当火焰全部流进三角形时,突然之间光芒大盛,高温让桌子迅速燃烧起来,火苗好像遇到纯氧一样,发出爆破声和刺眼白光,吓得白兰·伊斯特和阿瑟·斯坦利同时后退了几步。
紧接着,热浪和烟尘几乎填满了整间农舍,桌子就在三人面前迅速烧成了灰。
整个过程,那位白袍术士只画了一个图案,没有吟唱,没有法杖,手里没放出火花,而是借用了桌面烛台的火元素。
接着,一簇猩红火焰从奥丁手里升起,照亮了变成漆黑的空间。
“您想告诉我什么?”阿瑟靠在墙上喘气,没有问‘到底是什么回事’,或者‘这现象是如何产生的’,而是直奔白袍术士的目的。
“展现真实,亲王殿下——「叛神者」不是您想象的那样,是一个欺骗人心的邪恶集团,而是掌握力量和真相、代表绝大多数人利益的组织。

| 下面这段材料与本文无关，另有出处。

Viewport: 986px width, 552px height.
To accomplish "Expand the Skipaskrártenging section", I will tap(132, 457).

因此正直的卡特·拉尔森大人才会加入我们。”
奥丁知道说完,不再作声——这位智慧过人的亲王需要时间作出判断。
“姑且当你说的是事实,也姑且当卡特不会愚蠢到成为三流势力的傀儡,卷入这场纷争是他的意愿——请告诉我,迪格斯先生,在这场险恶政治斗争中,帕利瓦城的作用是什么?”
经过刚才的骇人一幕,把阿瑟拉出了情感冲突的泥淖,此时他重新冷静了下来,从头到尾将陌生人展露的信息想了一遍,又将对信仰的疑惑压抑了下来,抛出了第三个尖锐问题。
奥丁露出了惯有的微笑:“敬爱的亲王殿下,冰魂和深谷不过是对付王权的靶子,而帕利瓦,将掌握真理的力量,摆脱圣域的统治,由拉尔森大人建立新秩序,让城邦重新获得自由,并把这种自由——带向帝国各地,这也是「叛神者」的意愿。”
“我们不愿手握权力,但我们要摆脱成为奴隶、流民的命运,摆脱层层盘削,呼吸自由空气——因此,我们需要真正具备怜悯之心的领导者,那便是您——阿瑟·斯坦利大人。”